**The task**
Repeat precisely the span of lines below that opens with the line containing "Open the Preset Browser panel menu icon" and closes with the line containing "Given: Open the view options dropdown arrow", both included.

——————

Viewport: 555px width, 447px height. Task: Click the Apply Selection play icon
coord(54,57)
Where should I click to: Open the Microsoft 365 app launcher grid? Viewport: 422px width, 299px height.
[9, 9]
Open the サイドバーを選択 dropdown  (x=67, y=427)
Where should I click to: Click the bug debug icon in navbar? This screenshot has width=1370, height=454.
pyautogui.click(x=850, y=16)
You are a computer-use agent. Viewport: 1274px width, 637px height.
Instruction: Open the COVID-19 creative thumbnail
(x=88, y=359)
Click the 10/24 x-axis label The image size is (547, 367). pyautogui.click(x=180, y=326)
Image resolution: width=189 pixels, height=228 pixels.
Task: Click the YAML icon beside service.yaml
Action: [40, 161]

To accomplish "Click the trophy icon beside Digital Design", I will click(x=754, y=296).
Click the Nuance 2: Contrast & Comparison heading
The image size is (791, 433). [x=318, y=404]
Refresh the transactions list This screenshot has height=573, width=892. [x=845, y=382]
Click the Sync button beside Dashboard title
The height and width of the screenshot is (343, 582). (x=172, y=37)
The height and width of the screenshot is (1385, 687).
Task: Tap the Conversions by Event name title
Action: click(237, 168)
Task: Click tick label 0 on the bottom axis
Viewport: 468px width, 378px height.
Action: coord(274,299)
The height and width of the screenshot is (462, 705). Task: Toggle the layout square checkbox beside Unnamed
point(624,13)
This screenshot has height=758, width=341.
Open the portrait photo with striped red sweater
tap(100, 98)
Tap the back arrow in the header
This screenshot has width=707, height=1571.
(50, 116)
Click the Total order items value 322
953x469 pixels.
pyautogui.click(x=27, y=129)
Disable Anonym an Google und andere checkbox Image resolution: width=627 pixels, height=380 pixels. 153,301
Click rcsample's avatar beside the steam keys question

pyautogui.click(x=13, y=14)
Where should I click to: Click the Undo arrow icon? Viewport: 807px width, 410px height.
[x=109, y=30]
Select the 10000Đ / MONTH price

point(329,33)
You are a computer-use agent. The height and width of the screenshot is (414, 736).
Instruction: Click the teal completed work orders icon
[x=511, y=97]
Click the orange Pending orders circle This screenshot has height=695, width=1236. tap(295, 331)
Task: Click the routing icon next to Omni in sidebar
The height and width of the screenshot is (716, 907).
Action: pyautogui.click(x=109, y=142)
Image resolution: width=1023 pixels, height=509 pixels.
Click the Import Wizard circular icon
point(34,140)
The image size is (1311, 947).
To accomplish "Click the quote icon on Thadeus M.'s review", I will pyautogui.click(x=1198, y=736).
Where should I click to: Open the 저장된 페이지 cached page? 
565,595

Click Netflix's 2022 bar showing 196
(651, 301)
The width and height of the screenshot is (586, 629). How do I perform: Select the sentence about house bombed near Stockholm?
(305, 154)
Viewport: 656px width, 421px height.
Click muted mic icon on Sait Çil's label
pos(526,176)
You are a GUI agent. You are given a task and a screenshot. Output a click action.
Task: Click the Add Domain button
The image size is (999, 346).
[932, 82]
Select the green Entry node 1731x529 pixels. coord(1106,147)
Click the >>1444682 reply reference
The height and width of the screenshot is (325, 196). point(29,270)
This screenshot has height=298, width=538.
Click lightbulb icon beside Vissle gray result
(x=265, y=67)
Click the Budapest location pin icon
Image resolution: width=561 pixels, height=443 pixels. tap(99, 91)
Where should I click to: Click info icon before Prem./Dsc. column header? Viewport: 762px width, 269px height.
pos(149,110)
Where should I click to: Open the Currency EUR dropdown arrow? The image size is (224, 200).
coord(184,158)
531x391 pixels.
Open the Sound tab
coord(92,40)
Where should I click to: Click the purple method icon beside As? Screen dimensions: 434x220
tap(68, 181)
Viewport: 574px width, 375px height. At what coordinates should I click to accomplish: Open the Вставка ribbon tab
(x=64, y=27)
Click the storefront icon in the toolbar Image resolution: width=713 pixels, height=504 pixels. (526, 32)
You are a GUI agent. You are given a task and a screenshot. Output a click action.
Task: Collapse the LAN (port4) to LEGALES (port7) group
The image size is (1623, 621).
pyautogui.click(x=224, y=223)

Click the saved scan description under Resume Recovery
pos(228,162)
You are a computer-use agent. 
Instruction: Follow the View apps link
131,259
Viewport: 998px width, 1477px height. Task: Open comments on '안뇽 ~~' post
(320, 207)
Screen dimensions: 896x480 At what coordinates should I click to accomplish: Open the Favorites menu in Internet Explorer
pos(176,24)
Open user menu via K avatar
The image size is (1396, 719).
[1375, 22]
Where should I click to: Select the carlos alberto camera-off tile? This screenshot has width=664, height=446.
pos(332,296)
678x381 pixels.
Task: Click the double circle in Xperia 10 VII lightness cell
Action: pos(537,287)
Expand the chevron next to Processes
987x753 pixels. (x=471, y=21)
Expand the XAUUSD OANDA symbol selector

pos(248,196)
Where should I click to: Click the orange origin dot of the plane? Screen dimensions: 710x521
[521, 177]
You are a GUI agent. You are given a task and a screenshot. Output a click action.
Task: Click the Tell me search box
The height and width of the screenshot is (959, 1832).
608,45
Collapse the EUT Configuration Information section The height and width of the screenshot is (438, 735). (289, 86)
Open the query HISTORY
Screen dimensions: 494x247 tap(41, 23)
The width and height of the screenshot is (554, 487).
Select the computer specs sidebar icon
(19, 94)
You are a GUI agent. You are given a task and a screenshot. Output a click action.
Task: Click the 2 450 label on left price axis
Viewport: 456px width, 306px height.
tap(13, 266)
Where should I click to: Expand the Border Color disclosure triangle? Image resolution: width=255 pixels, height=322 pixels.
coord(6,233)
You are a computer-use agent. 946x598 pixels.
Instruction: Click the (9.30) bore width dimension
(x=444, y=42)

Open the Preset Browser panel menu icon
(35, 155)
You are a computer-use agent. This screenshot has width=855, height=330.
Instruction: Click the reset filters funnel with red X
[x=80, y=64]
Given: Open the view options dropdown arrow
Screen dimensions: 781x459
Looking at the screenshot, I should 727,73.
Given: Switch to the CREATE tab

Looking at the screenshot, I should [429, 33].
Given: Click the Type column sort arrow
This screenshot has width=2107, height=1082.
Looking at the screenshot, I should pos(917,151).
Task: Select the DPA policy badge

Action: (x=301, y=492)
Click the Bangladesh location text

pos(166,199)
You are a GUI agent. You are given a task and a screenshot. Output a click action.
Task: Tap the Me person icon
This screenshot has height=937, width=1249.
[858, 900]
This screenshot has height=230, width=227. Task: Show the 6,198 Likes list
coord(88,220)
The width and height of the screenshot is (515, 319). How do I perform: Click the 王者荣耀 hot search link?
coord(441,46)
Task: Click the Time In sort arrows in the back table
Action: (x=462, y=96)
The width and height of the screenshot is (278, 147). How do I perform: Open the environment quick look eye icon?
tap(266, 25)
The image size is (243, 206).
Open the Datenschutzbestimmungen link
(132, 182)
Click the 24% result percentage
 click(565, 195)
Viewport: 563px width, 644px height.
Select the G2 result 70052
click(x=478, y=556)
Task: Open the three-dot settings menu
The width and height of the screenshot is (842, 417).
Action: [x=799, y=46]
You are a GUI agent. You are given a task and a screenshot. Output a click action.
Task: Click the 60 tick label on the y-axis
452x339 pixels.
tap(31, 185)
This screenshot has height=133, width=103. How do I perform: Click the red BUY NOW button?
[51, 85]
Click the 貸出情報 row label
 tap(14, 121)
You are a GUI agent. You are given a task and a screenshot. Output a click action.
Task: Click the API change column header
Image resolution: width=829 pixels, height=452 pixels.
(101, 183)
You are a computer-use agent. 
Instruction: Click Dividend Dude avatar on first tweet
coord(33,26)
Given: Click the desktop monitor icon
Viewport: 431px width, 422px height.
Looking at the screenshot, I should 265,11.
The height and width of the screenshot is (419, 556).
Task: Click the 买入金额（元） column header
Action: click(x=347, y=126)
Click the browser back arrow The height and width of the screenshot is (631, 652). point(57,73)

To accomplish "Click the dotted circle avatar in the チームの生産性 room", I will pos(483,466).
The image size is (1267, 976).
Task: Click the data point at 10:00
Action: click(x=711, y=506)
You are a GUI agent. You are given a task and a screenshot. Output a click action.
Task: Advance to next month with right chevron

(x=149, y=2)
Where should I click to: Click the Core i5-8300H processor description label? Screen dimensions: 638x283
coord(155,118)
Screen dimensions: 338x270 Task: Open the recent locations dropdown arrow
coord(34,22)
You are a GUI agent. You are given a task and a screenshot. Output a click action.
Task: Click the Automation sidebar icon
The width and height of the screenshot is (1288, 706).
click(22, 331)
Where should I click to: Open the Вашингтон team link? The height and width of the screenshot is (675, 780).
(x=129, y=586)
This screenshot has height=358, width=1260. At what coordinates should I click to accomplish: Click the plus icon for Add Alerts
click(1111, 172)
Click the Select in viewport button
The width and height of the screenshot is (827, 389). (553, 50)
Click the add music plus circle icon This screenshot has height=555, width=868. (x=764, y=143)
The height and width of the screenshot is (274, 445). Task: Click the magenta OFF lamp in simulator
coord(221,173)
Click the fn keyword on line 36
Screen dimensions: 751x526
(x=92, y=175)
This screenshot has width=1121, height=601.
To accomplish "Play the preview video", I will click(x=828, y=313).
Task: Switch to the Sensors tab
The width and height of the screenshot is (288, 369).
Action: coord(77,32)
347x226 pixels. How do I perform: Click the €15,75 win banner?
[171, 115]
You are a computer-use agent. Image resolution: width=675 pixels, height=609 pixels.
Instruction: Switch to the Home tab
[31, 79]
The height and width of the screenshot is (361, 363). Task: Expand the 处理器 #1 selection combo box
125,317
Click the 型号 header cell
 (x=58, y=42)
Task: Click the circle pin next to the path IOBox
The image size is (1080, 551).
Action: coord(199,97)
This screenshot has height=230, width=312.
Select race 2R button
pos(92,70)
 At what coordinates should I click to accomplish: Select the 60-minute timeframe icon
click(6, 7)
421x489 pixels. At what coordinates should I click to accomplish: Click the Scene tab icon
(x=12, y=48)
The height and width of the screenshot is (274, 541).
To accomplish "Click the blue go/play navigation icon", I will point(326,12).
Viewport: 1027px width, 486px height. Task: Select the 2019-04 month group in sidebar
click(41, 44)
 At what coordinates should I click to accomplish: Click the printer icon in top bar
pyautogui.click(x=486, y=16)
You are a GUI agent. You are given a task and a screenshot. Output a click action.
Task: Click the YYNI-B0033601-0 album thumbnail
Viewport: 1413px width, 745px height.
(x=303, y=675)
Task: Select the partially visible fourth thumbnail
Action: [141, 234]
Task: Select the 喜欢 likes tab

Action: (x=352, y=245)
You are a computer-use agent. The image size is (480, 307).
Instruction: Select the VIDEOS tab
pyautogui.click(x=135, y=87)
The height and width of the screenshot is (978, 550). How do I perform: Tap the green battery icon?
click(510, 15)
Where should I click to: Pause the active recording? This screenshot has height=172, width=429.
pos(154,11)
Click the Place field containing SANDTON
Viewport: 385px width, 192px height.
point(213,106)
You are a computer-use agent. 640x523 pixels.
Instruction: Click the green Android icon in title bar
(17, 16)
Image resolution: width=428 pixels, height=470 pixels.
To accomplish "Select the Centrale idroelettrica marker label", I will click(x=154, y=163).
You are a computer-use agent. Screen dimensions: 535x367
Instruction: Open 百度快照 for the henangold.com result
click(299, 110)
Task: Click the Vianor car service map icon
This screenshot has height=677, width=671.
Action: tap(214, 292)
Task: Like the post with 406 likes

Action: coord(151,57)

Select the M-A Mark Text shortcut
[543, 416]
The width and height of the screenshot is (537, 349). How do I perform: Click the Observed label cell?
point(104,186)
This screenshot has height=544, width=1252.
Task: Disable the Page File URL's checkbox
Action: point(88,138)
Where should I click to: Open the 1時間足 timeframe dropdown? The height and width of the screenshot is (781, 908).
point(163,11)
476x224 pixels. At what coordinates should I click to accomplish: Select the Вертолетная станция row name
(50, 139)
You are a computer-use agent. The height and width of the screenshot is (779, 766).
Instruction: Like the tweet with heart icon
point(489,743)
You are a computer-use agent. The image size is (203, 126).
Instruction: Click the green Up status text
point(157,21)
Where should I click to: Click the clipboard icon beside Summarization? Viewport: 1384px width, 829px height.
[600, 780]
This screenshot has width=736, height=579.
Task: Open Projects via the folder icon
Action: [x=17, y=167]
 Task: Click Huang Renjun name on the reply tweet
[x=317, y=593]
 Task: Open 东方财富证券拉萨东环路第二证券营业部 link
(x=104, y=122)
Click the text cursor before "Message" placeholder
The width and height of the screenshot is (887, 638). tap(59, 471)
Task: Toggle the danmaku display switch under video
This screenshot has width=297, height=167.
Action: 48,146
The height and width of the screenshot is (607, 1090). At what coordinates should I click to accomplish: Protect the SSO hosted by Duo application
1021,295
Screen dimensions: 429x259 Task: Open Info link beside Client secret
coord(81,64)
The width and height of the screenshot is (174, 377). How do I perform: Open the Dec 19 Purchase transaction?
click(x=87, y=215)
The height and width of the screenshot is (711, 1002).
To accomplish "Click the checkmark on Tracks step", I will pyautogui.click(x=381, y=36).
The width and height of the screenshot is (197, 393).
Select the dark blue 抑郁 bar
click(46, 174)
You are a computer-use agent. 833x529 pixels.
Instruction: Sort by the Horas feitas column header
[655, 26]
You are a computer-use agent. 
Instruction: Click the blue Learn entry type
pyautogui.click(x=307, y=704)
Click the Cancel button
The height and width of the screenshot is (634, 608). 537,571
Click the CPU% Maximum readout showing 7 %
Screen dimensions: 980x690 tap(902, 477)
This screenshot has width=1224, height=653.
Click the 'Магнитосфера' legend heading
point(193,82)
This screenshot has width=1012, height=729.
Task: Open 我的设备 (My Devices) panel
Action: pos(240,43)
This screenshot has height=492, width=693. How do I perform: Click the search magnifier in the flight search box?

——————

**Answer to the problem**
Open the Preset Browser panel menu icon
(35, 155)
You are a computer-use agent. This screenshot has width=855, height=330.
Instruction: Click the reset filters funnel with red X
[x=80, y=64]
Given: Open the view options dropdown arrow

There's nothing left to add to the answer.